Subtract the distribution mean from your roll. If using N dice as you describe, each die contributes 0.5 towards the distribution mean of the whole pool, so the distribution mean is N/2. The resulting distribution will have a mean of zero. Example: Roll 5d6 to get 2,2,4,5,5. So three successes minus the distribution mean, or 3 – 2.5 = o.5.
Divide the result from step 1 by the sample distribution standard deviation, or in your case by the square root of N/4. So for five dice that's the square-root of 1.25, or about 1.12. The resulting distribution will have a variance of one. For example: From the result in step 1, we would get 0.5/1.12, or about 0.446.
Say you want a target variance of A, you simply multiply the result of step 2 by the square-root of A, where A is greater than or equal to zero. For example: You (for whatever reason) want your distribution's variance to equal four, so the result from step 2 times square-root of four is about 0.446 * 2 = 0.892.

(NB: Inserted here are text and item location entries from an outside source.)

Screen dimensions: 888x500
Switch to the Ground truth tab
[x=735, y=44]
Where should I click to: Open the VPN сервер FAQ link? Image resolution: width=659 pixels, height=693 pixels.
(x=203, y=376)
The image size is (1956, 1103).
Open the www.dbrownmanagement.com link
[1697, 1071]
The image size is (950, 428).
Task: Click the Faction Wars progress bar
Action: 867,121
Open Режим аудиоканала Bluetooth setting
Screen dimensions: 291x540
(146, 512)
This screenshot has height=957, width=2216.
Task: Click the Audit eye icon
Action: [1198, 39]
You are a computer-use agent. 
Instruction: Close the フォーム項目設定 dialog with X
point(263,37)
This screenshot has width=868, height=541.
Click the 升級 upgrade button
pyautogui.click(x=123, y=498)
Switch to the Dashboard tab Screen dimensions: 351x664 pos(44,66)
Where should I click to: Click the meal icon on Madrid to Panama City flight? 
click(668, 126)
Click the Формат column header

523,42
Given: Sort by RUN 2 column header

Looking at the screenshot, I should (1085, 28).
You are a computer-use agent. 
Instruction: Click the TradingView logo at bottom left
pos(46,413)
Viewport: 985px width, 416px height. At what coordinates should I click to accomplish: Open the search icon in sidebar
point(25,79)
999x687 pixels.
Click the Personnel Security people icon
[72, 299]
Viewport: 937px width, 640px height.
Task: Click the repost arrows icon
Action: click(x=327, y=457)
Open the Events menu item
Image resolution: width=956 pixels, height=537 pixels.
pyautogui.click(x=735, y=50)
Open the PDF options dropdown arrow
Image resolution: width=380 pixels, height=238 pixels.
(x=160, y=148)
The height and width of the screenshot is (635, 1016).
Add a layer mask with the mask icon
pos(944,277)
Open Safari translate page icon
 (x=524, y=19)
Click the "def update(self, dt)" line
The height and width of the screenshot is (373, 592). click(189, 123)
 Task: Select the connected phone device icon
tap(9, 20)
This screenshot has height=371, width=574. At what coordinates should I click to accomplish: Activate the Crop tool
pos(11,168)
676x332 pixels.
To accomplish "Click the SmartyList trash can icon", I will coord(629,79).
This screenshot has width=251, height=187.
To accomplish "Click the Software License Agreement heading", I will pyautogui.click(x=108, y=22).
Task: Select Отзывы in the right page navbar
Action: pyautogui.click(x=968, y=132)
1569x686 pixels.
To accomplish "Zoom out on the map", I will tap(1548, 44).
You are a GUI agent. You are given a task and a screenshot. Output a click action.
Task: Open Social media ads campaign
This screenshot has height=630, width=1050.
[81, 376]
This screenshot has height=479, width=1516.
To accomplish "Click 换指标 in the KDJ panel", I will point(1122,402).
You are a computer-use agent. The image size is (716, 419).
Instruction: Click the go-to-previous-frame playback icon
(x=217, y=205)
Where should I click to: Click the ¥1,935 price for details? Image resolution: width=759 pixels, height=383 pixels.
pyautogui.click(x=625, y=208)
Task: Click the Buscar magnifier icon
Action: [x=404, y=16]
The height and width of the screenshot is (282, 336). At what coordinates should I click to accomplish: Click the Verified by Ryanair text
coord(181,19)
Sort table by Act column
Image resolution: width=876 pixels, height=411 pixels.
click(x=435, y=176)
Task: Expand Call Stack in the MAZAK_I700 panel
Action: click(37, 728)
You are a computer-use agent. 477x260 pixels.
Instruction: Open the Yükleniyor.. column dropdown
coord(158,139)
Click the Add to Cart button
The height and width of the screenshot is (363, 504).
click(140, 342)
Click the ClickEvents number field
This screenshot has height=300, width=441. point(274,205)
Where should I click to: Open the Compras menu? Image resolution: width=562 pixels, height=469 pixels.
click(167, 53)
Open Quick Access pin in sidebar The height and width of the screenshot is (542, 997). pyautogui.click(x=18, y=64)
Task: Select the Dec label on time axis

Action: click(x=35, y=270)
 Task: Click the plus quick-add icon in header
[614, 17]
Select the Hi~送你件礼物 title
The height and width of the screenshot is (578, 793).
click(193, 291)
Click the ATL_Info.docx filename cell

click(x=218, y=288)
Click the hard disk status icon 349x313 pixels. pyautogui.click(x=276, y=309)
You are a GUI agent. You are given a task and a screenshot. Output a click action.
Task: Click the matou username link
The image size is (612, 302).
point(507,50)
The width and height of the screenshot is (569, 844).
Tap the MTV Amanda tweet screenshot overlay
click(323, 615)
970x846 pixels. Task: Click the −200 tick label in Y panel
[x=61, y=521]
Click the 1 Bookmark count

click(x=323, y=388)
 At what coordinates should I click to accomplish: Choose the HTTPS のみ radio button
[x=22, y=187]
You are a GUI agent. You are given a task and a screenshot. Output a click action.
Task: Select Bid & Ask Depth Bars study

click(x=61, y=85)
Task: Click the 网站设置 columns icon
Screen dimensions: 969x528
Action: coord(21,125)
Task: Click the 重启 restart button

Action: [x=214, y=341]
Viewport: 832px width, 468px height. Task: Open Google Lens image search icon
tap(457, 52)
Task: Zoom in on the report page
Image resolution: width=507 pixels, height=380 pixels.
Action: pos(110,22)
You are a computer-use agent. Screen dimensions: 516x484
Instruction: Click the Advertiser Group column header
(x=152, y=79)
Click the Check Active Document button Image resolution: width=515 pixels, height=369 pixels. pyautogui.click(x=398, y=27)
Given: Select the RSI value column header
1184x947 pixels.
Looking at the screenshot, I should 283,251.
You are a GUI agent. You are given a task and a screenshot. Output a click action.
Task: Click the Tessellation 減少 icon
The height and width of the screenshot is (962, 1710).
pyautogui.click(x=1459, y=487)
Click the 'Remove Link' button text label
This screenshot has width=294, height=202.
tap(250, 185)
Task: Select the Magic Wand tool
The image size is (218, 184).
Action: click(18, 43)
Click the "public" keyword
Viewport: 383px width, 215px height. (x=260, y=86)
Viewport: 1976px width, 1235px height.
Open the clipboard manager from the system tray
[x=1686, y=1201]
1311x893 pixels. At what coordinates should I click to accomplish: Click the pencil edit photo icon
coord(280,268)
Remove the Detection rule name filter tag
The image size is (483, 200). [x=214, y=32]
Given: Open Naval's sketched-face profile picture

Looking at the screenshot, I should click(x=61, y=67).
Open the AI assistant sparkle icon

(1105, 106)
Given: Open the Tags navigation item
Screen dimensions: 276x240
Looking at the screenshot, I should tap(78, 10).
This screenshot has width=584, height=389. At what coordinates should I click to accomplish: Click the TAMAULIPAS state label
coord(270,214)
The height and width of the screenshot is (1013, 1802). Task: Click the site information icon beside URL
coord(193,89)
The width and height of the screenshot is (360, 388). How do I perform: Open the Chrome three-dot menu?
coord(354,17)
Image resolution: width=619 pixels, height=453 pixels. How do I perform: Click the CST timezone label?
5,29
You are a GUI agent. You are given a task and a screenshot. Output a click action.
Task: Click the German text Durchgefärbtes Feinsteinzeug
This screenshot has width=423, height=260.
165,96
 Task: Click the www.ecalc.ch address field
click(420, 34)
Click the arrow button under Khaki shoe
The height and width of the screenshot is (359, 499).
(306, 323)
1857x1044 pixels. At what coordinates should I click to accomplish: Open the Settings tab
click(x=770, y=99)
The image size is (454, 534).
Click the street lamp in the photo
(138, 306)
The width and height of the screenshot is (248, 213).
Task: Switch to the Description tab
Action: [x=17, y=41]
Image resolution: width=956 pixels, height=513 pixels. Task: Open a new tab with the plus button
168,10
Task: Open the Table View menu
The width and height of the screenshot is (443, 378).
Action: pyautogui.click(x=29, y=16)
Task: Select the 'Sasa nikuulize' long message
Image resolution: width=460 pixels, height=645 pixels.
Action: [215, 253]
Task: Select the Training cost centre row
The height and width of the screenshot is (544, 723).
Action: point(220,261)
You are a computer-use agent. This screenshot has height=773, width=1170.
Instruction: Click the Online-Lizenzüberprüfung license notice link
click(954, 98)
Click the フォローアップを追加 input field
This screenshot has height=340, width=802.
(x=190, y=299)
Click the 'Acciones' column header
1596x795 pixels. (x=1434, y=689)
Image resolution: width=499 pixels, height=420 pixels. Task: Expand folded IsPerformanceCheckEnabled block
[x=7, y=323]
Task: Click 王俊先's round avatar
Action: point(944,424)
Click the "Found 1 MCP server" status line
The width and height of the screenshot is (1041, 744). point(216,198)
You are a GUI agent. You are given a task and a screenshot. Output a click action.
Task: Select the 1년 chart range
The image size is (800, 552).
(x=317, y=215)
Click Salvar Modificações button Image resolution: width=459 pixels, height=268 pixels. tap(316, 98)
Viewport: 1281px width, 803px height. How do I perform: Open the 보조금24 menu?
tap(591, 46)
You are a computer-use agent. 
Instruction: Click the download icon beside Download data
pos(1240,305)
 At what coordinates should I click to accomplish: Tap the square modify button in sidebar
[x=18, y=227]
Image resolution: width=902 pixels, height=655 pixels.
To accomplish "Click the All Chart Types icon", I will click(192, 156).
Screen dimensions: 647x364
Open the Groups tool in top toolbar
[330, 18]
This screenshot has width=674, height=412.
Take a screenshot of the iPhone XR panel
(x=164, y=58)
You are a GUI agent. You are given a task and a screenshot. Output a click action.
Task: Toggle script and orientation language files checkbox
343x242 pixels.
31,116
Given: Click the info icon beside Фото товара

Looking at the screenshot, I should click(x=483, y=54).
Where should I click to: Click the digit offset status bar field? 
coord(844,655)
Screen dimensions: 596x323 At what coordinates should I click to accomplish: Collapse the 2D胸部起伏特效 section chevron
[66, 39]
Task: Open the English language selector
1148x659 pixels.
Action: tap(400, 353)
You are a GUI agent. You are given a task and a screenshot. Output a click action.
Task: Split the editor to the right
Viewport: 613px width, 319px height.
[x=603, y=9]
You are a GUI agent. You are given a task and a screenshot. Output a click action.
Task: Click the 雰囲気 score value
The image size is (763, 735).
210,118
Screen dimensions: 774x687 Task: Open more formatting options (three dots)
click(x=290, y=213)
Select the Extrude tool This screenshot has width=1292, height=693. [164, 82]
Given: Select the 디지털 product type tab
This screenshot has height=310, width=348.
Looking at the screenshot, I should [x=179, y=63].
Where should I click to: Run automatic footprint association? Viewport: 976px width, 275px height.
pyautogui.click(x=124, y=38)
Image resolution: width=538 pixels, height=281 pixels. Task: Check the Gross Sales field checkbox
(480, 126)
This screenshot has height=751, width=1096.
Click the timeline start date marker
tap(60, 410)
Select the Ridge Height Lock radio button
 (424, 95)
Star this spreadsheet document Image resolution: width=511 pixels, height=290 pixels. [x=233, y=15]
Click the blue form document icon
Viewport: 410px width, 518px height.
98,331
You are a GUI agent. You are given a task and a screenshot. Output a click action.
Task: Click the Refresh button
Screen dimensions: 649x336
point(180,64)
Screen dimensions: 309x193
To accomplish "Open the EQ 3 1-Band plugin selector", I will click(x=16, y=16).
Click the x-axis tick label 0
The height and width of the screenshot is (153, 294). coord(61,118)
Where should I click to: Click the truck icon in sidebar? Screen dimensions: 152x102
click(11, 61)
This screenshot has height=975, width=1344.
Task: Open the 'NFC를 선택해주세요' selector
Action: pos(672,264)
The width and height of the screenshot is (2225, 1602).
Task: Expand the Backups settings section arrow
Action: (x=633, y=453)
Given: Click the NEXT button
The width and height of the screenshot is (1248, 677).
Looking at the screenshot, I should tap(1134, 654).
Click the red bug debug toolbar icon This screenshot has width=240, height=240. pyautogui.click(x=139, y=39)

Finally, you want a greater number of dice to give a greater average result, so add your original distribution mean back in so that the mean of a size N dice pool is still N/2. For example: Adding the distribution mean for five dice to the result of step 3 gives 2.5 + 0.892 = 3.392.
Let \$n\$ be the number of dice or number of successes. The standard deviation of a success-counting dice pool is proportional to \$\sqrt{n}\$, so the standard deviation of the number of successes indeed increases with the size of the pool.
However, if we are willing to abandon the assumption that the number of dice/successes has a linear interpretation, then there is a solution that does not require any change to the rolling mechanics. Suppose that instead the pool size and required number of successes are quadratic proportional to some parameter---call it \$\ell\$ for "level".
$$n \propto \ell^2$$
In other words, instead of considering 1 die, 2 dice, 3 dice, ... to be equally spaced, we would consider 1 die, 4 dice, 9 dice, ... to be equally spaced. Then, we have:
$$\ell \propto \sqrt{n}$$
$$\frac{d\ell}{dn} \propto \frac{1}{\sqrt{n}}$$
Therefore, a (small) deviation in the number of successes \$n\$ produces a change in level \$\ell\$ that is proportional to \$\sqrt{n}\$ times smaller. This cancels out the increase with in standard deviation exactly, so that the "standard deviation" in terms of level \$\ell\$ is constant.
One potential downside of this approach is that the pool size may grow to an physically unwieldy size more quickly. Quickly-growing pool sizes may also favor increasing the success threshold to 5+ or even 6 to avoid excessive separation between levels.
This also allows us to look at the increasing standard deviation in another way: as diminishing returns of the value of each additional die (relative to e.g. bonuses in a d20 + modifier system). Some designers may see this as a plus; for example, they may want beginners to improve faster, or for it to be more difficult to gain an overwhelming advantage through stacking up a large pool.